Выбранный отрывок:
★ ★ ★ ★
Наталья Павловна сначала

Его внимательно читала,

Но скоро как-то развлеклась

Перед окном возникшей дракой

Козла с дворовою собакой

И ею тихо занялась.

Кругом мальчишки хохотали.

Меж тем печально, под окном,

Индейки с криком выступали

Вослед за мокрым петухом;

Три утки полоскались в луже;

Шла баба через грязный двор

Белье повесить на забор;

Погода становилась хуже:

Казалось, снег идти хотел…

Вдруг колокольчик зазвенел.

Спрашивается — на что, на кого у него вышла в «Нулине» эта несколько раз перевернутая карикатура? Козел с дворовою собакой — кто тут кто?

Нет карикатуры, зато у него на столе есть предмет обоюдосторонний, двуликий — бумага с двумя лицами: там Петербург, здесь мокрая деревня. В бумаге дыра, которую своими словами проделал Пушкин. Простые, тяжелые, ясные слова. Гусь, который тяжелей Онегина. Индейки, баба и белье. Слова-предметы. Тут даже пустота — предмет.

Александр один в пустоте, в пустыне, смотрит в бумажную дыру.

С той стороны — Сенатская площадь.
★ ★ ★ ★
Исходные данные:
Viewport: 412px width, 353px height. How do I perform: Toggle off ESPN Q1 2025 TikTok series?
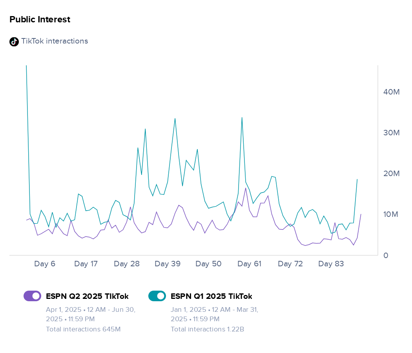click(x=157, y=296)
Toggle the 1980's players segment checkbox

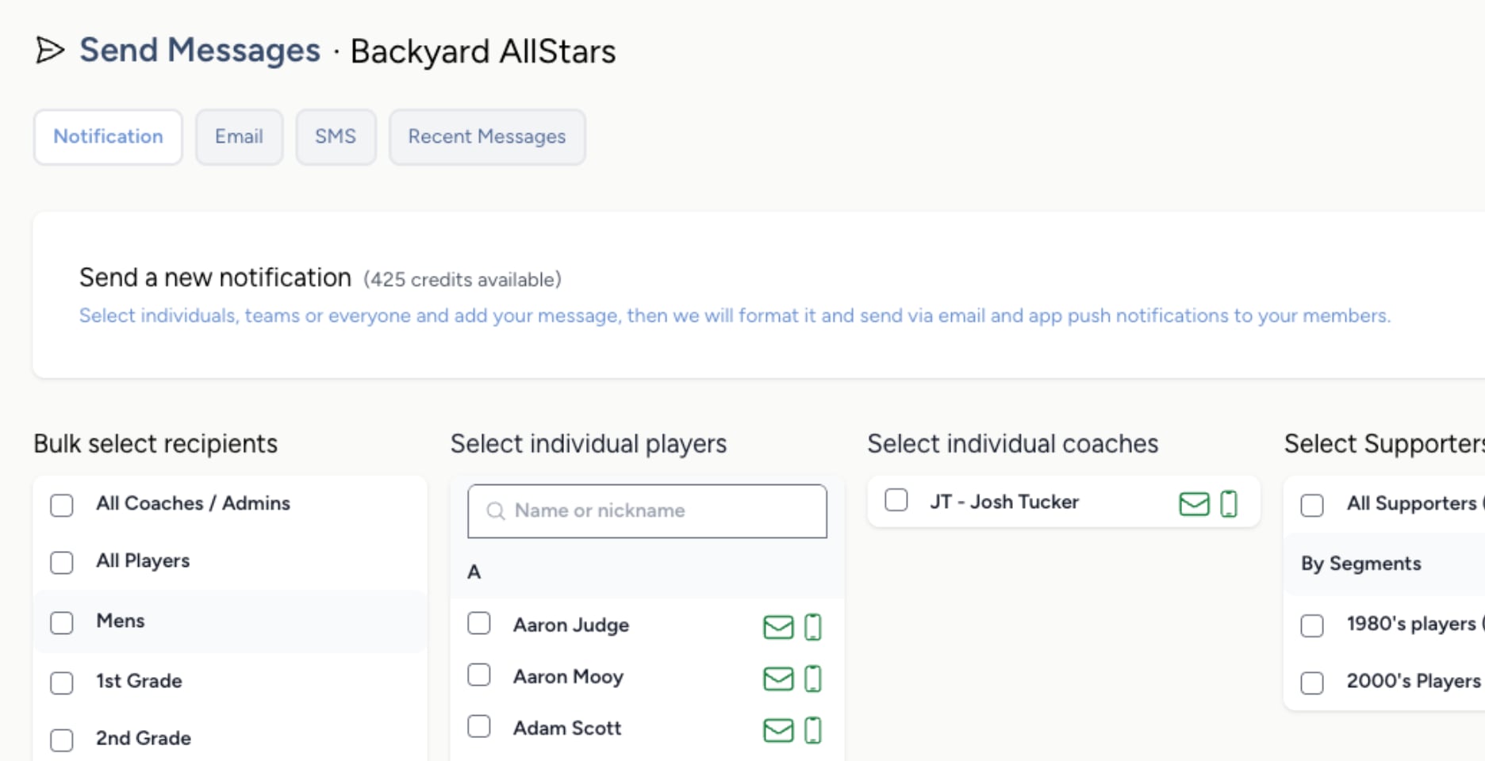pyautogui.click(x=1312, y=625)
★ ★ ★ ★
Поставленная задача 1:
Ответьте на вопросы по отрывку о «Графе Нулине», отмечая ответы буквами (а), (б), (в):
(а) Чем тихо занялась Наталья Павловна?
(б) Сколько уток полоскалось в луже?
(в) Что находится «с той стороны» бумажной дыры?
Поставленная задача 2:
Определите, соответствуют ли утверждения отрывку о «Графе Нулине». Ответ для каждого пункта (а), (б), (в) — «да» или «нет» с точной цитатой, которая это решает.
(а) Баба шла через двор, чтобы повесить белье на забор.
(б) Погода становилась лучше.
(в) Слова Пушкина названы сложными и легкими.
Поставленная задача 3:
Продолжите отрывок о «Графе Нулине», начав сразу после его последнего предложения.

Ответ к заданию 1:
(а) Дракой козла с дворовою собакой, возникшей перед окном.
(б) Три.
(в) Сенатская площадь.

Ответ к заданию 2:
(а) Да: «Белье повесить на забор».
(б) Нет: «Погода становилась хуже».
(в) Нет: «Простые, тяжелые, ясные слова».

Ответ к заданию 3:
* * *

Рядом с Сенатской в земле была вырыта настоящая яма. На южной стороне площади строился Исаакиевский собор. Под него был вырыт котлован, размером не менее самой площади. Мы воображаем себе восстание 1825 года в тех декорациях, что сложились к сегодняшнему дню: стоим спиной к собору, смотрим на памятник Петру, окруженный рядами восставших. Это ошибка: собора не было, был только котлован. Его кривые края, его бездонная яма, наполовину заполненная грязным снегом, были хорошо видны восставшим. Сенатская площадь с этой стороны была пуста, проваливалась до горизонта в серый цвет и ничто. На юго-восток, в Россию. Многие из участников события признавались потом, что вид ямы на месте будущего храма внушал им мысль о могиле.

Пушки нового царя выстрелили со стороны ямы.

* * *

Отказ от участия в восстании дался Пушкину очень нелегко; еще тяжелее его толкователям, для которых оправдание поэта в его колебаниях декабря 1825 года стало дело принципа. Больше всего говорят о суеверии Александра; поставлен даже памятник зайцу, что развернул поэта на дороге в Петербург и тем спас его для отечественной культуры. В самом деле, Пушкин был очень суеверен. Год, проведенный им в Михайловском, год «Годунова», полный неслучайных совпадений, явных и тайных указаний судьбы, настроил его дополнительно к осторожности в поведении при совершении всякого ответственного шага (этой осторожности впоследствии он не всегда следовал). Поэтому дурные приметы, сопровождавшие его отъезд в Петербург, несомненно, сделали свое дело. Но все же это не главное. Это, скорее, повод для отказа; сказавшись зайцем, он остался дома — также и для его защитников заяц стал героем эпизода.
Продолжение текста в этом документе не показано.